▶ _Problem_
Which lines below contain the word "element"? Gather each of them in full, treating case as significant.
[start Entries shown]
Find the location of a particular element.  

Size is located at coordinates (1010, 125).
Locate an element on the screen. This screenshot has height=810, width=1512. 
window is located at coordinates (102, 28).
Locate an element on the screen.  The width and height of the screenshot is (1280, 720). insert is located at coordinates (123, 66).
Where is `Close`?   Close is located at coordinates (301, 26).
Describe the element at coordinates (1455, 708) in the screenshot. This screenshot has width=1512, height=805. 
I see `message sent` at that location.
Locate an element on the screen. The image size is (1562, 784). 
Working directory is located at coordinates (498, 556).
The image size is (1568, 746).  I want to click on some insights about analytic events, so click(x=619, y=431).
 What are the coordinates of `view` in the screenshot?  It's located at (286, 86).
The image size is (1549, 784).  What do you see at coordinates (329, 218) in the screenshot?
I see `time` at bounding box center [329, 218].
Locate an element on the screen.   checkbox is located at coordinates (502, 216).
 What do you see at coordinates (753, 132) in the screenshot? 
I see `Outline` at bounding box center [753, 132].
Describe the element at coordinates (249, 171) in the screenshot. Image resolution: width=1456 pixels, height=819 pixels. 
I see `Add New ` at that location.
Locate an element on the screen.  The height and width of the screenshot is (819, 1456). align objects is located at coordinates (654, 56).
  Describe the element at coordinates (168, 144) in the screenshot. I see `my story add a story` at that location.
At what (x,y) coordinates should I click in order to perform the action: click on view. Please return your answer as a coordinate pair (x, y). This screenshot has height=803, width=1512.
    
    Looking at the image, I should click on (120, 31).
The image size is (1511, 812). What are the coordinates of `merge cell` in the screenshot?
[end Entries shown]
▶ _Output of the task_
Find the location of a particular element.  
Locate an element on the screen. This screenshot has height=810, width=1512. 
Locate an element on the screen.  The width and height of the screenshot is (1280, 720). insert is located at coordinates (123, 66).
Describe the element at coordinates (1455, 708) in the screenshot. This screenshot has width=1512, height=805. 
Locate an element on the screen. The image size is (1562, 784). 
Locate an element on the screen.   checkbox is located at coordinates (502, 216).
Describe the element at coordinates (249, 171) in the screenshot. Image resolution: width=1456 pixels, height=819 pixels. 
Locate an element on the screen.  The height and width of the screenshot is (819, 1456). align objects is located at coordinates (654, 56).
  Describe the element at coordinates (168, 144) in the screenshot. I see `my story add a story` at that location.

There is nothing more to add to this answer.